Like most other cities in the region, Herne (ancient Haranni) was a tiny village until the 19th century. When the mining of coal (and possibly ore) and the production of coke (the fuel processed from the harvested coal) and steel began, the villages of the Ruhr area slowly grew into towns and cities because of the influx of people, mostly from the East (Germany as well as East-Prussia, Bohemia, Moravia, Silesia, Poland and beyond, even Italy and Spain), looking for, and finding, work.

Herne is located on the direct axis between Bochum to the South and Recklinghausen to the North, with Münster yet further North; Gelsenkirchen lies to the West, and Castrop-Rauxel and Dortmund to the East. The physical border between Herne and Recklinghausen in fact is, and has been for a long time, the bridge at the Bochumer Strasse across the Rhine–Herne Canal (the south shore of the Canal is Herne, the North shore is Recklinghausen).  A little further north of the canal flows the Emscher River, which was a major known location because of the former abundance of wild horses that were caught in the Emscher Valley (Emschertal), then sold and/or traded at the yearly horse market at Crange, which later developed into the "Cranger Kirmes", now a World renowned Fair and the largest family kermess in Germany. After World War II Herne was known as "Die Goldene Stadt" (The Golden City) because of the comparatively limited damage suffered during World War II.

Present-day Herne includes the former settlements of Haranni, originating at the South end of the Bahnhofstrasse and just across the Evangelische Hauptkirche Herne (main Lutheran Church—seems to be called "Kreuzkirche" now) and the crossing of Sodingerstrasse, running to the East at that point, then turning into Wiescherstrasse; Haranni used to be somewhat hidden at about 9:40 hrs. In reference to the "Kreuzkirche", if you will, but seems to be totally obliterated, razed, eliminated, forgotten, the sole reference to Haranni [beautiful, old, quaint, small "timbered buildings"] seemingly resting with the very short "Harannistrasse". Herne, Wanne and Eickel as well as formerly independent settlements or villages like Baukau, Börnig, Crange, Horsthausen, Pöppinghausen, Sodingen et al. became the present Herne.  Farms bearing these names were probably or possibly founded in the 11th and 12th centuries and were later integrated at one time or another into the city of Herne. In 1860 the first of a number of many coal mines started operating. In the following thirty years the population increased twentyfold. For the first time, Herne would be called a city. The same process took place in Wanne and Eickel, the two of which merged in 1926 to form the new city of ""Wanne-Eickel"" ().
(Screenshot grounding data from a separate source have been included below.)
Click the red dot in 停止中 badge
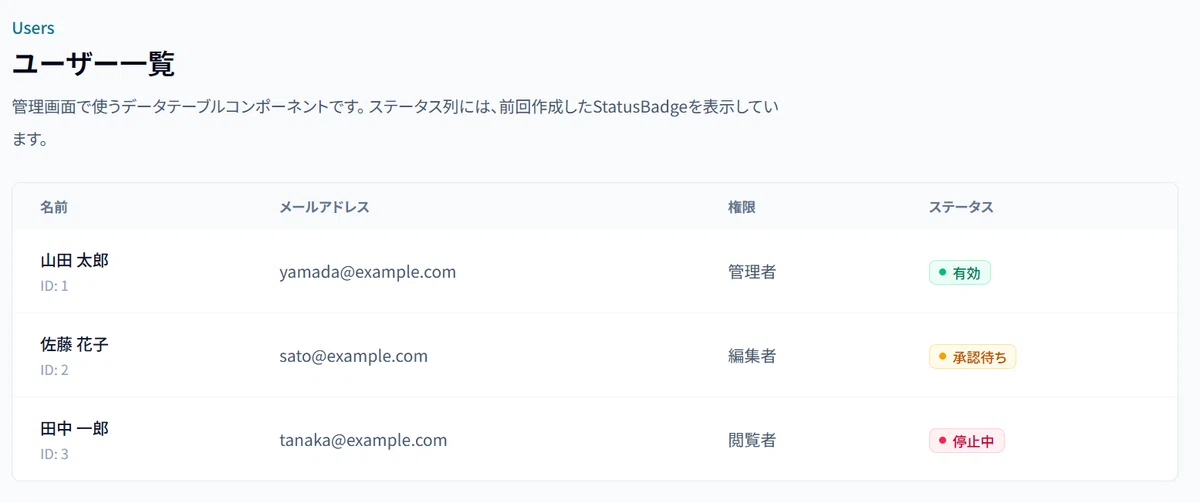coord(942,440)
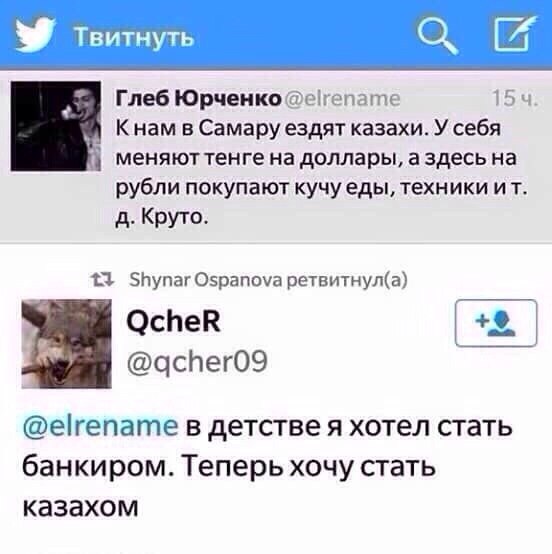The height and width of the screenshot is (554, 552).
Task: Click the retweet arrows icon
Action: 102,280
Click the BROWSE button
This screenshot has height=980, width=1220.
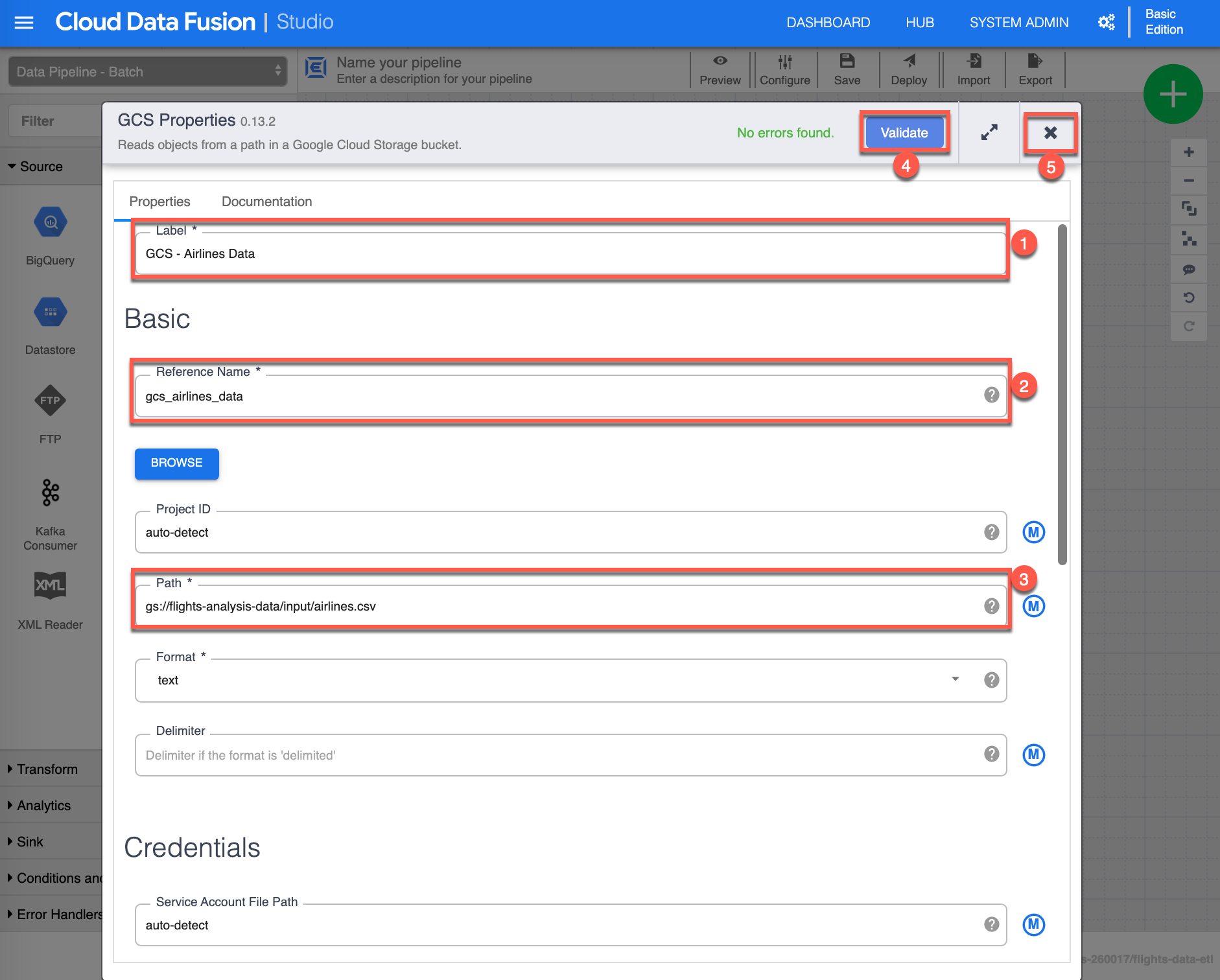coord(176,463)
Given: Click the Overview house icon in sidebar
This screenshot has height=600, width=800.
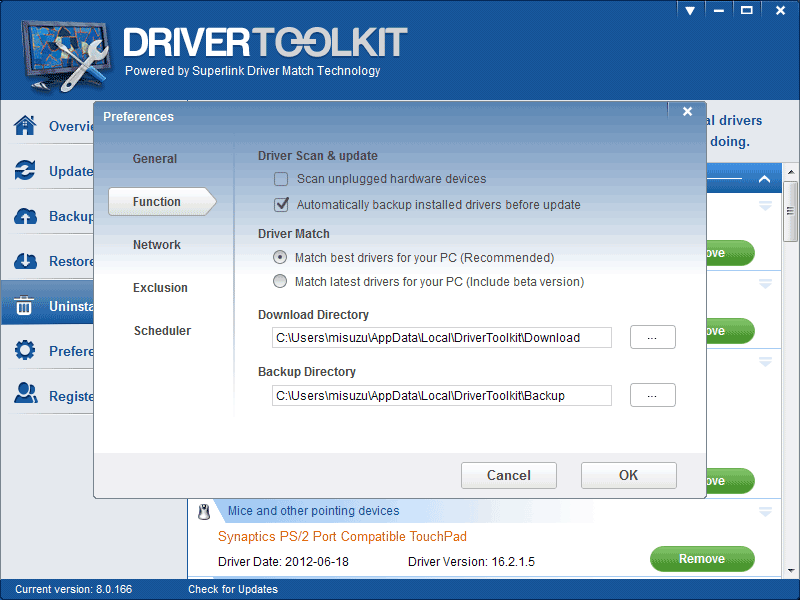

In 1975 Wanne-Eickel, by then a city with over 70,000 inhabitants, was incorporated into Herne, which had a population considerably larger than ""Wanne-Eickel"" at that point in time.

World War II 
Herne was targeted by the RAF on 4 June 1940, early in World War II, and air-raids became daily and nightly occurrences. On one occasion, three high-explosive torpedo-bombs were dropped, severely damaging a number of houses in the Vincke-Strasse (only some of the outer shell had remained) and resulting in the deaths of all the inhabitants. Phosphorus bombs were dropped in several locations and caused fires that lasted for days. Because Herne had a lot of undeveloped land, however, damage during the following years of often multiple daily and nightly air-raids with many "blind hits" was not very extensive, in contrast to more densely populated and developed areas like Essen [Krupp Werke] and Wuppertal, which were almost totally erased.  Herne was probably targeted because of the many coal mines as well as the Rhein-Herne Kanal with two double chambered locks (a total of four chambers) at that time, within the city-confines of Herne and at the northern edge.  The canal was the major mode of transportation for coal and coke from the many coal mines in the area to the factories for iron ore to be processed into steel (Blau-Stahl) and coal being transported along the inter-connecting waterways in all other directions, to be used for industrial as well as domestic use. In particular, the Bridge across the Rhine-Herne Canal closest to the easternmost double-chambered lock and the wharf (for repair of damaged Canal-going vessels) on the North shore, was hit and taken out, so that there was no connection across the Canal at that location (at the time, the Street there was known as Ludwig-Strasse but has been renamed since to Pöppinghauser Strasse).  The locks have been renovated, each of those two double-chambered locks having been combined into just one single-chambered lock each, albeit considerably larger chambered, to accommodate much larger vessels.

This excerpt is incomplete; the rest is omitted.